Pada tahun 2006 tersebut, SIMH menemukan sebanyak 895 orang mengalami gangguan jiwa berat dan tidak tertangani dari total 400 ribu penduduk di Kabupaten Karangasem. Dari jumlah 895 orang tersebut, 32 orang dalam keadaan terpasung.

“Dari 32 kasus yang kami temui ini. kasus terlama mengalami gangguan jiwa 40 tahun. Ada 35 tahun berada dalam keadaan terpasung. Jadi bisa dibayangkan,” ungkapnya.

3. Fotografi adalah pilihan sikap dan opini fotografernya

Buku Hope and Freedom, Potret Pemasungan ODGJ di BaliFotografer Buku Hope and Freedom, mengulas tentang ODGJ di Bali. (IDN Times/Ayu Afria)

Buku ini memberikan sedikit gambaran kepada masyarakat mengenai kondisi ODGJ berat yang pernah atau masih terpasung di Pulau Bali. Sekaligus memberikan gambaran bahwa gangguan jiwa bisa disembuhkan dengan metode yang tepat dan dilakukan oleh ahlinya.

Tentunya tidak memperlakukan ODGJ dengan cara memasung, merantai, mengunci mereka dalam ruangan atau dengan cara yang tidak manusiawi. Tindakan tersebut hanya akan menambah penderitaan pada ODGJ.

Rudi mengungkapkan bahwa ia memiliki pandangan berbeda soal fotografi. Karena baginya fotografi adalah terkait dengan pilihan sikap. Ia memilih membantu ODGJ dengan keahliannya. Keinginan ini ia akui terinspirasi oleh apa yang dilakukan oleh SIMH yakni pengobatan gratis bagi ODGJ.

"Kalau suka dukanya motret hal yang saya lakukan ini, dukanya mungkin kalau kamera saya sudah kabur, mungkin kabur dari dulu. Bagi saya foto itu bukan soal kemiripan, tapi opini. Saya beropini, berargumentasi dalam fotografi," jelasnya.

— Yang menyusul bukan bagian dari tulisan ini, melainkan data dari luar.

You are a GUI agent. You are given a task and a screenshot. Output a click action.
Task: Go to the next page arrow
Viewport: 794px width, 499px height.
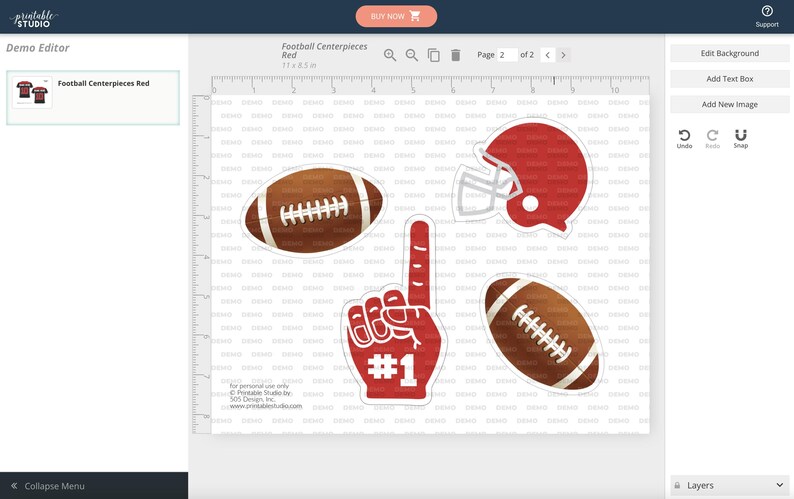(x=563, y=55)
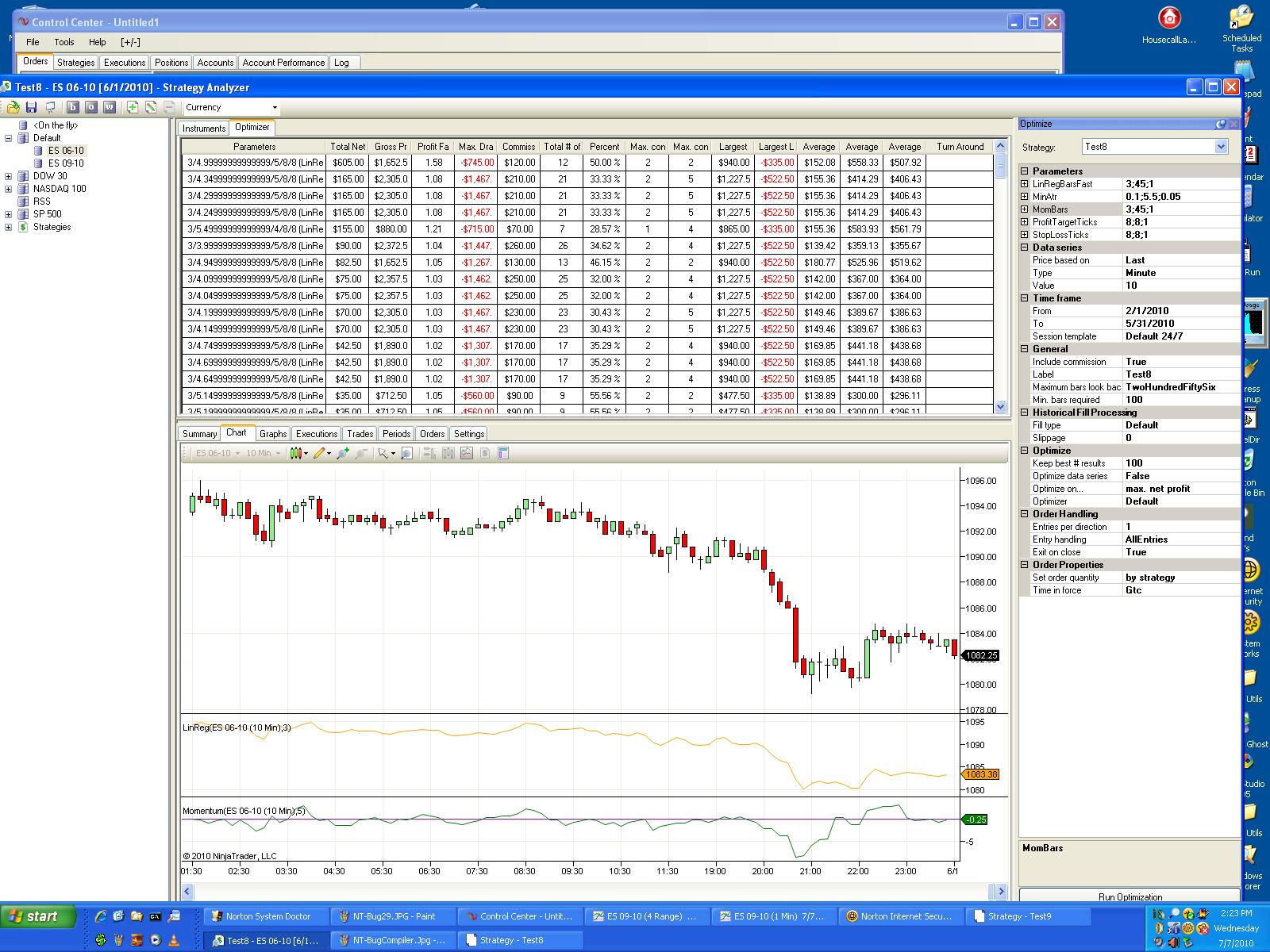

Buku Hope and Freedom, Potret Pemasungan ODGJ di BaliSalah satu tulisan ODGJ dalam buku Hope and Freedom. (IDN Times/Ayu Afria)

Rudi mengaku sempat ingin menyerah sebelum akhirnya membulatkan tekad untuk menekuni fotografi ini. Ia juga pernah menerima anggapan mengeksploitasi para ODGJ. Namun tanpa banyak disadari oleh masyarakat lainnya, bahwa foto-foto tersebut berfungsi untuk membuka mata dan pandangan masyarakat.

"Foto sehebat apapun memerlukan narasi," jelasnya.

Dalam buku ini dijelaskan kondisi 18 ODGJ di Bali. Pun foto-foto tersebut telah melalui dan mendapatkan persetujuan dari pihak keluarga. Rudi menyebutkan bahwa kolektor pertama buku ini dibeli oleh mantan ODGJ yang sudah sembuh. Lalu kolektor kedua oleh seniman. Seluruh penjualan buku ini akan didedikasikan untuk para ODGJ.

Sementara itu, Nicky Hogan mengungkapkan bahwa dari 18 ODGJ tersebut, ia hanya menemui 3 orang saja. Dari sana cukup baginya untuk menarasikan apa yang dialami sebenarnya oleh pada ODGJ.